Demand more


Demand more

I applaud CISA leadership speaking out aggressively at the mWISE Conference 2024 about the dismal state of software security (based on reporting in The Register, but it would be nice for www.cisa.gov to publish transcripts in order to ensure we are interpreting remarks with full context, given that the videos are paywalled).

While agreeing with the aspirations and good intentions, behind the words I worry about how CISA views the problem. It’s very bold, yet I would say it stops short of being actionable.

What follows are a few quotes from the article on the speech with my observations:

“Why does software require so many urgent patches?”

  • We require many patches because software is fragile and corporations prioritize new feature development over meticulous testing and bug fixing. This is a well-known, industry-wide, pervasive strategy driven by profit-making motives.

  • Also it should be noted that software engineers (almost without exception) favor new development over debugging and maintenance.

“The truth is: We need to demand more of technology vendors.”

  • How in the world do we demand more when everyone is already locked into a platform?
  • Is there any viable commercial operating system that CISA deems acceptable? If so, they should identify it and explain why; if not, then it seems nobody knows how to do better.
  • What exactly is the demand? Zero defects seems unachievable, so what is the ask?

“Despite a multi-billion-dollar cyber security industry, we still have a multi-trillion-dollar software quality issue leading to a multi-trillion-dollar global cyber crime issue.”

  • Naturally, because most of that “multi-billion-dollar cyber security industry” is spent on after-market products attempting to shore up fundamentally insecure systems.
  • Security-first operating systems (e.g.

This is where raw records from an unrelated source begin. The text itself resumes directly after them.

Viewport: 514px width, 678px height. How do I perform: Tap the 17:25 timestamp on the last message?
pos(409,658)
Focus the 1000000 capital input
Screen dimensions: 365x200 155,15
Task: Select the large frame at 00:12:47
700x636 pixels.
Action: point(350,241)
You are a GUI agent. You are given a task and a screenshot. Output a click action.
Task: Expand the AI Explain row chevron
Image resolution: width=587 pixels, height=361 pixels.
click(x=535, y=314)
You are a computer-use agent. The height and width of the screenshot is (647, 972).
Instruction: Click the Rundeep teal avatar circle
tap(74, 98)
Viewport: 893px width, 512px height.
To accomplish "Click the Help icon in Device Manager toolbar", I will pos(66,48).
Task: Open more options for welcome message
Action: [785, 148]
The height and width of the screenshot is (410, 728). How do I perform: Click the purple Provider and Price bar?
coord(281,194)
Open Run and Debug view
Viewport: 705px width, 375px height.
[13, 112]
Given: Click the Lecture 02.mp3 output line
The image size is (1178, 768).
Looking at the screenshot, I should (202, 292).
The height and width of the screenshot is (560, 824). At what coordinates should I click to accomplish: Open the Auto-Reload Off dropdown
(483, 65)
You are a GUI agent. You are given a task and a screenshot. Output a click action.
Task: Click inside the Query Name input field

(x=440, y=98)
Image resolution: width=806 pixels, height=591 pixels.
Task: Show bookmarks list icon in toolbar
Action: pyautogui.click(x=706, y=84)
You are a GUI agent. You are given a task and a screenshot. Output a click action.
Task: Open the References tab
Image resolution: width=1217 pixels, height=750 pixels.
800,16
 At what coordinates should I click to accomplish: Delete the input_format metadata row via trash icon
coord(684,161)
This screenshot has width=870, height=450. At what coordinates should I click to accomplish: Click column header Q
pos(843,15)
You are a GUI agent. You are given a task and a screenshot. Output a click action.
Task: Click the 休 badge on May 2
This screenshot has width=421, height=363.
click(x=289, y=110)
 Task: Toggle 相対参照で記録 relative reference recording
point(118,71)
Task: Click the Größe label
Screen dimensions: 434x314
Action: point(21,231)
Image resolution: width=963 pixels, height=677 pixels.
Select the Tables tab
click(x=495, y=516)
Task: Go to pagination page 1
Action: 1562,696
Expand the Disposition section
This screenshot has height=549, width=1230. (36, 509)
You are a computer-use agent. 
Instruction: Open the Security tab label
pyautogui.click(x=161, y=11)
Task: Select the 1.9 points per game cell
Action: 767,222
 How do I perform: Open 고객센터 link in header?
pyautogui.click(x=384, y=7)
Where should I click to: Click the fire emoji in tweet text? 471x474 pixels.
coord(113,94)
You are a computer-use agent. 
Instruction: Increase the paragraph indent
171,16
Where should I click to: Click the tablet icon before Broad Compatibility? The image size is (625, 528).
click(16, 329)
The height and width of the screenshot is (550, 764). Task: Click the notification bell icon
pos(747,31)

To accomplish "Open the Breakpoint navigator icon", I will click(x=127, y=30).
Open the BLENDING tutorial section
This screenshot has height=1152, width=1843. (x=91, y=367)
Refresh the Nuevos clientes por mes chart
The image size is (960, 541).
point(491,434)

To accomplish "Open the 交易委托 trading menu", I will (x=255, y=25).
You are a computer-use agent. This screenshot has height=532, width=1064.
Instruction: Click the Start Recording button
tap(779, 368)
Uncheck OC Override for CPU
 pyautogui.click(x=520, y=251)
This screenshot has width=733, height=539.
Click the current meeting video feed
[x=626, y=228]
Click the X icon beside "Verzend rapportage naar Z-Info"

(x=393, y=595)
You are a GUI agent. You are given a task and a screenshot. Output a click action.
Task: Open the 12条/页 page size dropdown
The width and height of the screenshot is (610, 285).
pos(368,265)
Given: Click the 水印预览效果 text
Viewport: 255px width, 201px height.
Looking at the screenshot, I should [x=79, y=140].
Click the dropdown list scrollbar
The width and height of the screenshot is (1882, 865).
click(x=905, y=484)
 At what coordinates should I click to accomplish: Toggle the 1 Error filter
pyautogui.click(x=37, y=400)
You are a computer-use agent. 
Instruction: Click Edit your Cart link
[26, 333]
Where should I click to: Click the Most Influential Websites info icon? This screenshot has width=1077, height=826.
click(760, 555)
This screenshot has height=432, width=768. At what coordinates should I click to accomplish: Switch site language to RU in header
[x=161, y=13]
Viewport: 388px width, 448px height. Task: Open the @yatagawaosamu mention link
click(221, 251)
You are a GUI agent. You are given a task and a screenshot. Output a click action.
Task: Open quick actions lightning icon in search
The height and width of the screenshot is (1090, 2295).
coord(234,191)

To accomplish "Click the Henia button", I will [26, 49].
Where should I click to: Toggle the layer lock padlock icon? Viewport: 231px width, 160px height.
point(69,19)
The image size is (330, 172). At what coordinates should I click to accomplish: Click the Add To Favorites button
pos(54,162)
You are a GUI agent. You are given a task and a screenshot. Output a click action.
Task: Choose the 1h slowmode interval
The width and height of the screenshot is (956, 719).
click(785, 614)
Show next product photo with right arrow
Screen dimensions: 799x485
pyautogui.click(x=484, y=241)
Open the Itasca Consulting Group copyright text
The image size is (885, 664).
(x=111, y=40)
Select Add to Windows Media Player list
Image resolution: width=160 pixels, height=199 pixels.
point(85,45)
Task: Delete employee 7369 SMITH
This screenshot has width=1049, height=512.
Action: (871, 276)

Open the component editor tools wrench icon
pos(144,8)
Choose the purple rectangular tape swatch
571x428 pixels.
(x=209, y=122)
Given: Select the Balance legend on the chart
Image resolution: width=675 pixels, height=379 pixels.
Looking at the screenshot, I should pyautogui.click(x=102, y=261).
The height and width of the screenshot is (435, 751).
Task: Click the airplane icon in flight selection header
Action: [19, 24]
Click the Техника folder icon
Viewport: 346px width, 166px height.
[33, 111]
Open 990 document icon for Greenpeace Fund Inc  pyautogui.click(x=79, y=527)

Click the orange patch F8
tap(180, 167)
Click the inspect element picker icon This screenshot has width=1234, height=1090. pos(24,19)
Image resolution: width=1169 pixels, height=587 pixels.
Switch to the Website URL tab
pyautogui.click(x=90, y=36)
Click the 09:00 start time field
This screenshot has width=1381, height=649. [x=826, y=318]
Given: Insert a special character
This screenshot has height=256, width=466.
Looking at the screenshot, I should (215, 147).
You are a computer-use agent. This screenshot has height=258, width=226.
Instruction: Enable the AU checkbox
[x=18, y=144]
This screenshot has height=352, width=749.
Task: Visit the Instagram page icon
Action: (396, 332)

OpenBSD, Qubes OS) are rarely used because enterprises favor standard platforms, convenience, rich 3rd party markets, etc.

We don’t need more security products – we need more secure products.

  • True if security were top priority but (judging by actions) few enterprises seem to agree.
  • The dominant operating systems are millions of lines of code developed over decades with strict legacy compatibility requirements, with accumulated technical debt on a scale with the US national debt. Retroactively raising the security bar significantly would be a massive multi-year undertaking with little or no promised economic return.

In conclusion, I completely agree that it would be awesome if the changes CISA seeks ever came to pass, but I don’t see how we get from here to there. To put the situation in blunt economic terms, today the costs of security risk are an externality for software makers that customers are forced to accept. Externalities (meaning, in industrial terms, dumping waste into the river instead of designing a zero-emissions factory) are always grossly inefficient in overall cost, but do serve to save costs at the source, hence the aforementioned “multi-trillion-dollar global cyber crime issue”.

Operating system companies own the platforms so they call the shots, and doing what CISA wants would mean incurring massive red ink with only a vision of a better world in return (CISA isn’t suggesting software should cost more if we ever got better security). The rest of the industry is downstream of the platforms and it’s very questionable that they can make much of a dent in the problem unless the operating systems change first (because you can’t build secure apps on top of an operating system that isn’t designed with that as a priority, just as a stock car is never going to win a Formula 1 race).

The only alternative would be an equally massive effort to design and build a competitive operating system from scratch with security as top priority, and the prospects of a lucrative market for such a hypothetical product are at best speculative (especially compared to the very profitable and stable status quo).

So how do we make progress on security? I see three broad approaches:

  • Ask nicely? (not likely to work)
  • Make specific achievable security demands of the software industry, starting with the platforms, coupled with broad support from customers to pay for such improvement.
  • Build new secure-by-design platforms incorporating all we’ve learned and transition there. This would be a “moonshot” scale endeavor, but if realized would be a powerful new technology base to build a secure digital future.

Which road ahead should we take, any other ideas, or just stick with the status quo?